EU RoHS Directive Annex III and IV Exemptions

Article 4 says the RoHS substance restriction does not apply to applications listed in Annexes III and IV. Article 5 then explains how materials and components of EEE for specific applications can be included in those annexes by delegated acts.

Annex III is the general exemption list used across RoHS EEE categories. Annex IV is for applications specific to medical devices and monitoring and control instruments. Do not treat a substance name alone as enough: the exemption wording, EEE category, dates, and application boundaries decide whether it fits.

Article 5 allows an exemption only where the inclusion does not weaken REACH environmental and health protection and at least one listed condition is met. The directive points to scientific or technical impracticability of elimination or substitution, reliability of substitutes, or cases where the negative environmental, health, and consumer-safety impacts of substitution are likely to outweigh the benefits.

The Commission must also consider substitute availability, socioeconomic impact, potential adverse impacts on innovation, and life-cycle thinking where relevant. The guidance document warns that meeting a criterion does not automatically secure an exemption; the criteria frame the justification and the Commission still decides the outcome.

For exemptions granted under Article 5(1)(a), the directive sets validity periods of up to 5 years for Annex I categories 1 to 7, 10, and 11, and up to 7 years for categories 8 and 9. Annex III entries that existed on 21 July 2011 have category-specific maximum periods unless a shorter period is specified; Annex IV entries that existed on that date have a maximum 7-year period from the relevant Article 4(3) dates unless shorter timing is specified.
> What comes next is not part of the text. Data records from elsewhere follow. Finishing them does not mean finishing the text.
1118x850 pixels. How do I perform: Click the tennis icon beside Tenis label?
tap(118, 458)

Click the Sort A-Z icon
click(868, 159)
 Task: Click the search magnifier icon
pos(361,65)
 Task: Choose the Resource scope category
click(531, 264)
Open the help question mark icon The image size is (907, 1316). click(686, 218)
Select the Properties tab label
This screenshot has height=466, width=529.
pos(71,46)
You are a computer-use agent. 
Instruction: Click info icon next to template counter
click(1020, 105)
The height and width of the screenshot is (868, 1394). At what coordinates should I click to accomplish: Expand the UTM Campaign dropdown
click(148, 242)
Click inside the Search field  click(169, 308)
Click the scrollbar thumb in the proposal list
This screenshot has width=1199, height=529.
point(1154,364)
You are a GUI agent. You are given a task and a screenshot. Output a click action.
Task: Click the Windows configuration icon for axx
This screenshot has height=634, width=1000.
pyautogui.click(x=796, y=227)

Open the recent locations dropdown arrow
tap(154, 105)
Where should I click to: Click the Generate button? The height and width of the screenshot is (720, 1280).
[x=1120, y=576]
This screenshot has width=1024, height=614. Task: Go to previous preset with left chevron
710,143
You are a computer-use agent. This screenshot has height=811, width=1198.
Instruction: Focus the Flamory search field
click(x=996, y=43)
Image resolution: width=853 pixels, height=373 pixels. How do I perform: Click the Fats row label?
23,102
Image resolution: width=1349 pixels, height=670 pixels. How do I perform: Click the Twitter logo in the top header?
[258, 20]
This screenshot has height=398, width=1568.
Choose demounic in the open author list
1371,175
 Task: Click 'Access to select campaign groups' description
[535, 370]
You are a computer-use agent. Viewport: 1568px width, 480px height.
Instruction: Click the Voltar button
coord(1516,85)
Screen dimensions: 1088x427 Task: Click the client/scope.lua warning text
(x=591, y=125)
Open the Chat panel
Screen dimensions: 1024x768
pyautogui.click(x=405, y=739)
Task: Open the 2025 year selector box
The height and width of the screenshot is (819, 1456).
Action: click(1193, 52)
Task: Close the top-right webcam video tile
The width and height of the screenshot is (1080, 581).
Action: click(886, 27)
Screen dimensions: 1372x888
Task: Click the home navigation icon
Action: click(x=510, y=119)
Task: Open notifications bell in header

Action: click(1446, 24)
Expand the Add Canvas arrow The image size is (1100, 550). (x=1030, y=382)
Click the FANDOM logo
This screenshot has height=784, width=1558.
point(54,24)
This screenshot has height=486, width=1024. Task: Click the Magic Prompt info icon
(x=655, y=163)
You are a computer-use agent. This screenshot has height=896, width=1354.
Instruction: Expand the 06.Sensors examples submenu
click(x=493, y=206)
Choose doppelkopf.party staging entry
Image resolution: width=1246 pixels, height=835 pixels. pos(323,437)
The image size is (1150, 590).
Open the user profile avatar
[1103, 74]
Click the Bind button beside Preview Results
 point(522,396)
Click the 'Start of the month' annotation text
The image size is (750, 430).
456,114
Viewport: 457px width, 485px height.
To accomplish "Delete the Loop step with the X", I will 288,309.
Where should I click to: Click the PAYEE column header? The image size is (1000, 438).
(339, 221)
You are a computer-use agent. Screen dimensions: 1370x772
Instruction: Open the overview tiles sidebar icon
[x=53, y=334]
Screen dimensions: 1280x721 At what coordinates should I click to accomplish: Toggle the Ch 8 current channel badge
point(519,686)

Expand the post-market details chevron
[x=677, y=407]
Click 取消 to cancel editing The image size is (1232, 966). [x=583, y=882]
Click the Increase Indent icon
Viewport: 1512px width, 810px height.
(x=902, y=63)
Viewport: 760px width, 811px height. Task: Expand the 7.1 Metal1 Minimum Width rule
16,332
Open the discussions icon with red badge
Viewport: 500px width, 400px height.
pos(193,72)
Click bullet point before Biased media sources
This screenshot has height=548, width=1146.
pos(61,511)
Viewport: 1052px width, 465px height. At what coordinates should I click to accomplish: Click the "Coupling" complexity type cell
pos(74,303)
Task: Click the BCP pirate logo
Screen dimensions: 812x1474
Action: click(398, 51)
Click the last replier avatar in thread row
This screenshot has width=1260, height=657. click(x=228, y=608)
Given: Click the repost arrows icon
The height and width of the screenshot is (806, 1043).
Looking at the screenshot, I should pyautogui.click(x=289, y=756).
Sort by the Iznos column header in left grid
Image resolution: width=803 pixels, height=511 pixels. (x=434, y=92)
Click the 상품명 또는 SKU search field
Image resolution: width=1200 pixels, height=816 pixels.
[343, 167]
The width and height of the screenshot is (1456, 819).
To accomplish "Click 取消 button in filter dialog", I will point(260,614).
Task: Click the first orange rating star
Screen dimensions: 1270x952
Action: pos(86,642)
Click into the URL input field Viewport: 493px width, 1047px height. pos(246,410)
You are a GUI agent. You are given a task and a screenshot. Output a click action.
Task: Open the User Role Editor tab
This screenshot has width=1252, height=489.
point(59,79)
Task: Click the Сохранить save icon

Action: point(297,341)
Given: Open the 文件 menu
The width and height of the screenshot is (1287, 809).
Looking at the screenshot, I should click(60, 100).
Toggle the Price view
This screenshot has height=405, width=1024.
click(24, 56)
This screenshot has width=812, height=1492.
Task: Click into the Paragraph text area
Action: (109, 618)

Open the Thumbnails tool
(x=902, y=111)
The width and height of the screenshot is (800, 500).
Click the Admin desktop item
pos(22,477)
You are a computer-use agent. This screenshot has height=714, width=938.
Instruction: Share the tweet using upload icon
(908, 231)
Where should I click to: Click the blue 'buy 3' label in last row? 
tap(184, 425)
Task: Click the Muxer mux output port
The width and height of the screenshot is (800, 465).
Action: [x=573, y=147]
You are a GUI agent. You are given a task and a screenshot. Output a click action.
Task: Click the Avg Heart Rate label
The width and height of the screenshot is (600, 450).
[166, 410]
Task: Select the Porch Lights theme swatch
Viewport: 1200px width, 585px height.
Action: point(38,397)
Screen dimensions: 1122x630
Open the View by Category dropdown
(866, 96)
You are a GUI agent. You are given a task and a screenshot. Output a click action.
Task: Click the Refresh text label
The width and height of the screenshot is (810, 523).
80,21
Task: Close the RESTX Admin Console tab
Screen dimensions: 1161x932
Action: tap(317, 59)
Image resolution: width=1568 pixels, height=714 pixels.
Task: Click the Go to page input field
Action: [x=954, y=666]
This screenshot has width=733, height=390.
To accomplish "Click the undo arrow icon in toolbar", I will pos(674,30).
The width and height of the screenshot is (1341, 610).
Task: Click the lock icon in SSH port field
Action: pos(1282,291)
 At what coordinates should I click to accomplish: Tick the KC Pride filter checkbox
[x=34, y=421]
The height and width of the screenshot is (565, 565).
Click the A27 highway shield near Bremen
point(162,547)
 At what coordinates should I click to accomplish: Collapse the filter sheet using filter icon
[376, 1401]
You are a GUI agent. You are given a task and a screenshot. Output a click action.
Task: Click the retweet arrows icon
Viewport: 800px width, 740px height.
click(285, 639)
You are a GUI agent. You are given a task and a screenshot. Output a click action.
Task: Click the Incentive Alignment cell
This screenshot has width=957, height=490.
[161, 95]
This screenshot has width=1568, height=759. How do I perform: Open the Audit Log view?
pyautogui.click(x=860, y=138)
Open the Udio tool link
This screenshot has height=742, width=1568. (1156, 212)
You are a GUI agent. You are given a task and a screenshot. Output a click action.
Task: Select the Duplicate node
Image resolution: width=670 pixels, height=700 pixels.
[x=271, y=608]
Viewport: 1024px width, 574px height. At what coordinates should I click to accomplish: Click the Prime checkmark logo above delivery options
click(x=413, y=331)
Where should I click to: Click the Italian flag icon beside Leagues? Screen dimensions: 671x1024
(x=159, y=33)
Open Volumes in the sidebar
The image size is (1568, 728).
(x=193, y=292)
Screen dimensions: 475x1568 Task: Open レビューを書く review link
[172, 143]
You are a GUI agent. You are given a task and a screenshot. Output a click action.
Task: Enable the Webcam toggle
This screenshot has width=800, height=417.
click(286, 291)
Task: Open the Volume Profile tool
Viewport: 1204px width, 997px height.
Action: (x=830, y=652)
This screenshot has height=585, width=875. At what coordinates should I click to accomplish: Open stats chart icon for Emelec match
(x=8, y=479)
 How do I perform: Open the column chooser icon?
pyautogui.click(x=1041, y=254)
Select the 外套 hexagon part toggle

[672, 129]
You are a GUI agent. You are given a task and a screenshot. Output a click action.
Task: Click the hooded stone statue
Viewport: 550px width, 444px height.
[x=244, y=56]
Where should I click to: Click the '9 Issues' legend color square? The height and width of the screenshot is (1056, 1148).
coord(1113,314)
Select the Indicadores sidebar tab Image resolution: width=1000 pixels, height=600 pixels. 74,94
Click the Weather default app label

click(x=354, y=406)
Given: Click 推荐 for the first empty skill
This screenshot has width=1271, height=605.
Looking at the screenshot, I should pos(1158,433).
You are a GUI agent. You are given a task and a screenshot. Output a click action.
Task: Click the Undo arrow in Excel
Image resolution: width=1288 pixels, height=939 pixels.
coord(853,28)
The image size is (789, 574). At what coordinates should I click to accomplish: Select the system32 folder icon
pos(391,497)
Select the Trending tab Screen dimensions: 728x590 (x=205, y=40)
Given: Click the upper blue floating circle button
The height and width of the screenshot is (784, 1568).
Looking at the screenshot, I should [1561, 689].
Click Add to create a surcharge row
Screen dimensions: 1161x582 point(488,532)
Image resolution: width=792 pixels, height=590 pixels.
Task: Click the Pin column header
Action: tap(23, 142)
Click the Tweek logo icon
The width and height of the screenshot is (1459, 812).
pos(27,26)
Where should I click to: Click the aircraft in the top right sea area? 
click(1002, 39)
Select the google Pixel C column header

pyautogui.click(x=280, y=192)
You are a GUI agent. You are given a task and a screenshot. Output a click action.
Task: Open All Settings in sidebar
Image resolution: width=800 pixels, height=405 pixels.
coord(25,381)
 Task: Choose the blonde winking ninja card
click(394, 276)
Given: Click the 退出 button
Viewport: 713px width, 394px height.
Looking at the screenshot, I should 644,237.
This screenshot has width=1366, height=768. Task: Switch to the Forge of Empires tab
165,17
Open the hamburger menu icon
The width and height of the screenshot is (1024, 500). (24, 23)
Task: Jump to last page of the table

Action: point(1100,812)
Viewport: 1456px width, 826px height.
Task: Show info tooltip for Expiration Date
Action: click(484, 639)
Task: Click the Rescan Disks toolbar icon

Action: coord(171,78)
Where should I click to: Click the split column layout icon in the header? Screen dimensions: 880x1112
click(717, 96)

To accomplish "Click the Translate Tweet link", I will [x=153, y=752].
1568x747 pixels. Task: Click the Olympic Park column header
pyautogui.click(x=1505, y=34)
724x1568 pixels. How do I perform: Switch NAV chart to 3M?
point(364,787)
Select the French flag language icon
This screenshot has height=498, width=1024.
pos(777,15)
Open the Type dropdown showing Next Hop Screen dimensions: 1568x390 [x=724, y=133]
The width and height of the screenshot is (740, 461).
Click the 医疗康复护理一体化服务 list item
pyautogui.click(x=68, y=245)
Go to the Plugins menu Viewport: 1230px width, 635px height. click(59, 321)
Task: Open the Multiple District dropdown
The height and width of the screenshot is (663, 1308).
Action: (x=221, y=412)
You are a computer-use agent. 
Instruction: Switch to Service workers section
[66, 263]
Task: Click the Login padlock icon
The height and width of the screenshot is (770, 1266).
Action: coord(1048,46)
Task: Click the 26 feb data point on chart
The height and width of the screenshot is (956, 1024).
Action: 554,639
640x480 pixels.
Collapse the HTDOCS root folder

Renewal timing is operationally important. A renewal application must be made no later than 18 months before the exemption expires. If a renewal request has been submitted, the existing exemption remains valid until the Commission takes a decision. If renewal is rejected or an exemption is revoked, the directive provides a 12 to 18 month expiry window after the decision.

A usable exemption record should prove more than the fact that an annex entry exists. It should connect the entry to the product, EEE category, homogeneous material, substance, component function, supplier evidence, expiry status, and technical-documentation file.

Annex V identifies the minimum information for exemption applications, including applicant details, material or component information, specific substance uses, verifiable and referenced justification, alternatives analysis on a life-cycle basis, reuse or recycling information, actions and timetables for alternatives, confidentiality claims where appropriate, and proposed precise wording. Even when a company is only relying on an existing exemption, those fields are a useful evidence model.

Most mistakes come from treating an exemption as a general material allowance. RoHS exemptions attach to specific applications and often to specific EEE categories or subcategories. A lead, cadmium, or mercury use that fits one entry may still fail if the product category, component function, or expiry condition is different.

Another risk is stale monitoring. The Commission page explains that exemptions are reassessed regularly, and the consolidated directive shows many annex entries with detailed category-specific expiry language. A product-release checklist should therefore include exemption status review, not just a one-time annex lookup.